Applicant's summary and conclusion

Interpretation of results:

other: no catagory

Conclusions:

Based on the percentage of corneal swelling, corneal opacity score, fluorescein retention score and morphologial effects obtained under the laboratory testing conditions and on the basis of overall combination of ICE categories obtained for all three end points the test item is characterized as “No Category”.

Executive summary:

The purpose of this Isolated Chicken Eye Test (ICET) was to evaluate the potential ocular corrosivity or severe irritancy of the test item by its ability to induce toxicity in enucleated chicken eyes according to OECD TG 438. The test compound was applied in a single dose (~30 µL /eye) onto the cornea of isolated chicken eyes. The control and test eyes were examined for corneal thickness and corneal opacity at 0, 30, 75, 120, 180 and 240 min after treatment and results were recorded according to a fixed scoring system. Fluorescein retention by damaged epithelial cells was scored at 30 min post-treatment. Additionally, the eyes treated with negative (0.9% NaCl), positive control (30 mg Imidazole) and test item were evaluated for morphological effects. All examinations were carried out with a slit-lamp microscope and Pachymeter. Three test item treated eyes and three positive control eyes and one negative control eye were used in this study.

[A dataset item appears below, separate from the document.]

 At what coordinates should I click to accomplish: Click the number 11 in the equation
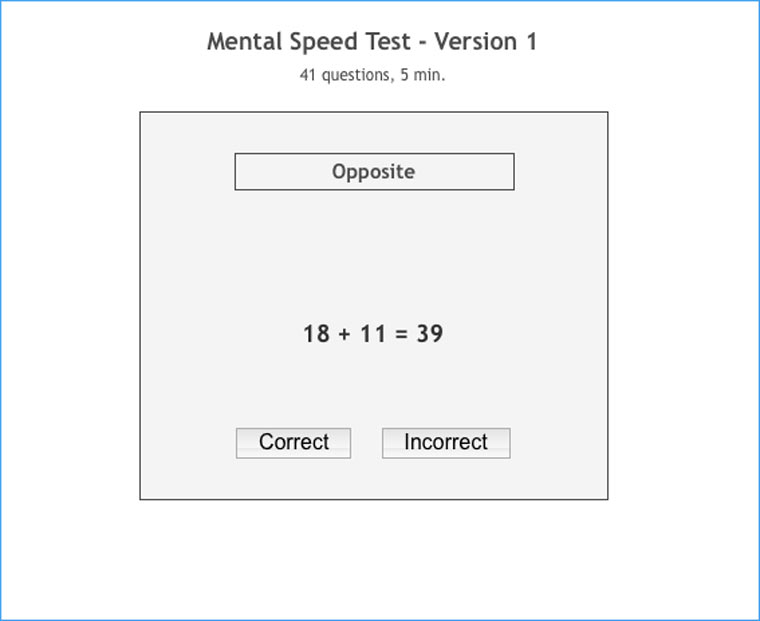click(x=373, y=334)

For the test item the combination of ICE categories obtained for corneal swelling, corneal opacity, and fluorescein retention was 2 x I, 1 x II ( ICE class of I observed for fluorescein retention and opacity and ICE class II observed for corneal swelling).  Positive and negative controls showed the expected results. The experiments were considered to be valid.

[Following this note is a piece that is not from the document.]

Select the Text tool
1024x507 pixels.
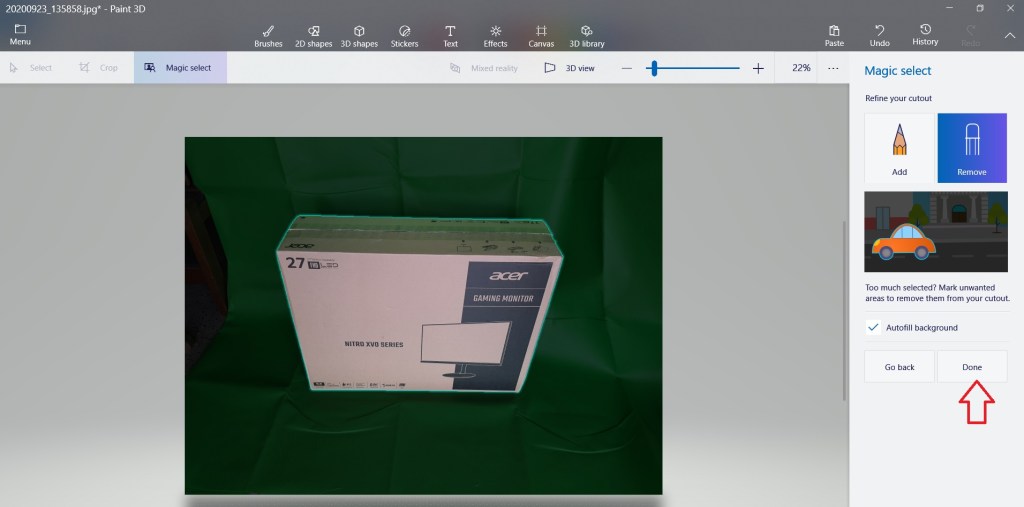pyautogui.click(x=450, y=35)

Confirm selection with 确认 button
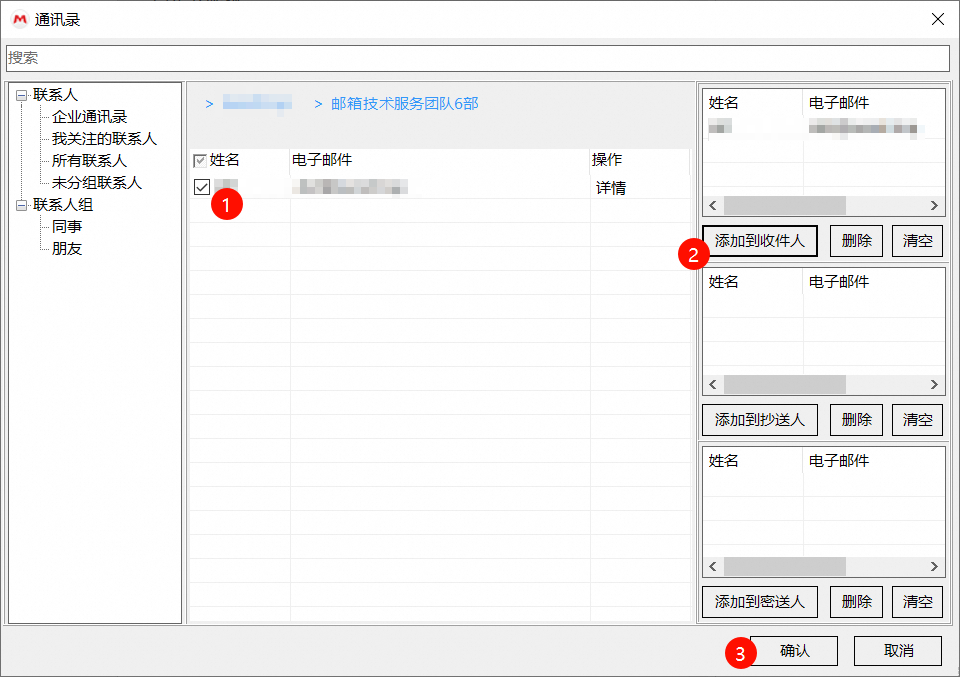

Based on the percentage of corneal swelling, corneal opacity score, fluorescein retention score and morphologial effects obtained under the laboratory testing conditions and on the basis of overall combination of ICE categories obtained for all three end points the test item is characterized as “No Category”.